Wednesday 18 Jul 2018 | 07:38 | SYDNEY
Wednesday 18 Jul 2018 | 07:38 | SYDNEY

Learning to say 'No, Minister'


Sam Roggeveen


4 September 2009 15:19

Is it a coincidence that this has emerged at around the same time as this? First:

The Howard government actively discouraged official advice on whether Australia should commit to the Iraq war and was given no such advice, senior public servants who ran the departments of Prime Minister and Cabinet, Foreign Affairs and Defence have revealed. The disclosures show the dominance of ministers in the Iraq war decision and their insistence that advice concern "how" to wage the war, not "whether" it was right for Australia.

And separately:

Public servants should not shy away from big ideas or be afraid to be bold, Prime Minister Kevin Rudd said...Mr Rudd wants "sweeping reform" in the shape of a long range blueprint for change on his desk by early next year..."As I have said before, we cannot afford a culture where the public service only tells the government what it wants to hear."

Rudd's whole speech is worth a read.

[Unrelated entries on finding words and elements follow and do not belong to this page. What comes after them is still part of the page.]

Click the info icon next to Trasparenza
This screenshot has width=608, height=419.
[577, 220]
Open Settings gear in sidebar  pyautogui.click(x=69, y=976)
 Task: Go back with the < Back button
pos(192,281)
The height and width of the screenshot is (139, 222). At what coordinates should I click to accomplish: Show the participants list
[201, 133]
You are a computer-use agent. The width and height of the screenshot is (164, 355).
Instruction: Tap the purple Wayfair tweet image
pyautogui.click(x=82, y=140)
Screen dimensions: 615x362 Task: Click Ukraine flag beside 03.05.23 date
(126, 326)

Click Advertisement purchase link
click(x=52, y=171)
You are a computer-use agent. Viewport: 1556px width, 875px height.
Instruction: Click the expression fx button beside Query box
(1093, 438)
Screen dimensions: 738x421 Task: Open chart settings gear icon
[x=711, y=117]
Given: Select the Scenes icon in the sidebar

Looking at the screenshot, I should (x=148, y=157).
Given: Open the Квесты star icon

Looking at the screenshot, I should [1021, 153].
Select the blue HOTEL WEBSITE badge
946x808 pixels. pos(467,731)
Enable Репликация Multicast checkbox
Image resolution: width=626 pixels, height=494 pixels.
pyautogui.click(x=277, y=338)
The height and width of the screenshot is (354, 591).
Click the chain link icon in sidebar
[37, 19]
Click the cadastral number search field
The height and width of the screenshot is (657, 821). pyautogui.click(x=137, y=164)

The calls for more long-range strategic thinking from the APS are welcome, as are suggestions for greater flow of experts between government and research institutions — although for think tanks, that carries dangers too.

The stuff about greater cohesion and espirit de corps in the APS sounds strangely like what Graeme Dobell wrote about in July, although Rudd's 'cohesion' and 'espirit de corps' sound much more benign than Graeme's 'centralisation' and 'amalgamation'.